START Provided records
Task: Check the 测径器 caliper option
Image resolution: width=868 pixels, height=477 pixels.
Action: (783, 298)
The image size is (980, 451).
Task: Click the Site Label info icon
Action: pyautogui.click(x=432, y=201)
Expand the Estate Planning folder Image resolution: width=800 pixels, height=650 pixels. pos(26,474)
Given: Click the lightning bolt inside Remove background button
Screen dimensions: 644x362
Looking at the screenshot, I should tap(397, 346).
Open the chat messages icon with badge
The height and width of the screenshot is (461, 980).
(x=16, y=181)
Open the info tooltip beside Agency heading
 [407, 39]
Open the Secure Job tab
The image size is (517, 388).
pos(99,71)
END Provided records
§ **To do**: Could you print, word for word, the line containing "Screen dimensions: 644x362" and every line after it through the end of the records, and nothing else?

§ **Written solution**:
Screen dimensions: 644x362
Looking at the screenshot, I should tap(397, 346).
Open the chat messages icon with badge
The height and width of the screenshot is (461, 980).
(x=16, y=181)
Open the info tooltip beside Agency heading
 [407, 39]
Open the Secure Job tab
The image size is (517, 388).
pos(99,71)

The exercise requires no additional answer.